■ Problem details
If a line in the listing below includes the string "will", pull it out.

■ Dataset records
^^^^^^^^
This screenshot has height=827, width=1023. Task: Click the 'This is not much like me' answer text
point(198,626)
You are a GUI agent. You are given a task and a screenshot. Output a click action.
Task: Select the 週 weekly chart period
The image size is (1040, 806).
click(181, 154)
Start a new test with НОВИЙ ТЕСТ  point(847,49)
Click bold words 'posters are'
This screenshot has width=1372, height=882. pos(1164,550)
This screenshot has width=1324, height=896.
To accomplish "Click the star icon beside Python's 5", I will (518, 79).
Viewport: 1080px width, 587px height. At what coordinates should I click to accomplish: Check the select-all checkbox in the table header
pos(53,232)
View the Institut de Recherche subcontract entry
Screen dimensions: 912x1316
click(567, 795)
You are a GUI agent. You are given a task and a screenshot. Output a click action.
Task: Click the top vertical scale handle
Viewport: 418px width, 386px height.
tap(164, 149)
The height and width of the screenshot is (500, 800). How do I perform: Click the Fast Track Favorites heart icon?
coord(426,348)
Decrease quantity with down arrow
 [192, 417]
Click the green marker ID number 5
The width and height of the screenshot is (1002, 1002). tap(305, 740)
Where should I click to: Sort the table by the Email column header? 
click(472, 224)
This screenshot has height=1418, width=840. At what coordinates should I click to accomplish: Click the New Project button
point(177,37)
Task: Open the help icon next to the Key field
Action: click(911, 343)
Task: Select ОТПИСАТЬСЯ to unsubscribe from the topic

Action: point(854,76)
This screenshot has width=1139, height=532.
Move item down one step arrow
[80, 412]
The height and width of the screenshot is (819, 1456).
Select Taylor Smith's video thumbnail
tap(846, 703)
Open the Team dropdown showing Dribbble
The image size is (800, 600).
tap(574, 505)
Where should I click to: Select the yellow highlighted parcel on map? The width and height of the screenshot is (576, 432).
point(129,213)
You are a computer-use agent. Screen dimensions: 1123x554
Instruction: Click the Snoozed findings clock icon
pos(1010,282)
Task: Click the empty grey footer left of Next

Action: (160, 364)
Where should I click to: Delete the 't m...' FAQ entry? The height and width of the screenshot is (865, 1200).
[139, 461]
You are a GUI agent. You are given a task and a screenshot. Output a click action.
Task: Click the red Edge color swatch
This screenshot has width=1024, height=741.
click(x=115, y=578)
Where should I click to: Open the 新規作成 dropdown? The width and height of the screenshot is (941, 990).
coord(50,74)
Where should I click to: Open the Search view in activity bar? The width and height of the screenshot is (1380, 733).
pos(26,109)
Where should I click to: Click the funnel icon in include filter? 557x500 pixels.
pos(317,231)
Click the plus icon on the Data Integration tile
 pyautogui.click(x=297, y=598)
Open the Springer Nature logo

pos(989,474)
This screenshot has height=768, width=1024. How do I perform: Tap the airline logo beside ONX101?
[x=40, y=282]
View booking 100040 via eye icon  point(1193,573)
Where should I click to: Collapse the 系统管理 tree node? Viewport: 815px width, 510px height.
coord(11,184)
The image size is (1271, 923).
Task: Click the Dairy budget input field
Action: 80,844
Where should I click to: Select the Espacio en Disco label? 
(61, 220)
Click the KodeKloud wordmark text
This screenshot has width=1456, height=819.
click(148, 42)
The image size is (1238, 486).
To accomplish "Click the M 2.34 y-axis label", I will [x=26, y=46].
^^^^^^^^
■ Output of the task
To accomplish "Click the star icon beside Python's 5", I will (518, 79).
To accomplish "Click the M 2.34 y-axis label", I will [x=26, y=46].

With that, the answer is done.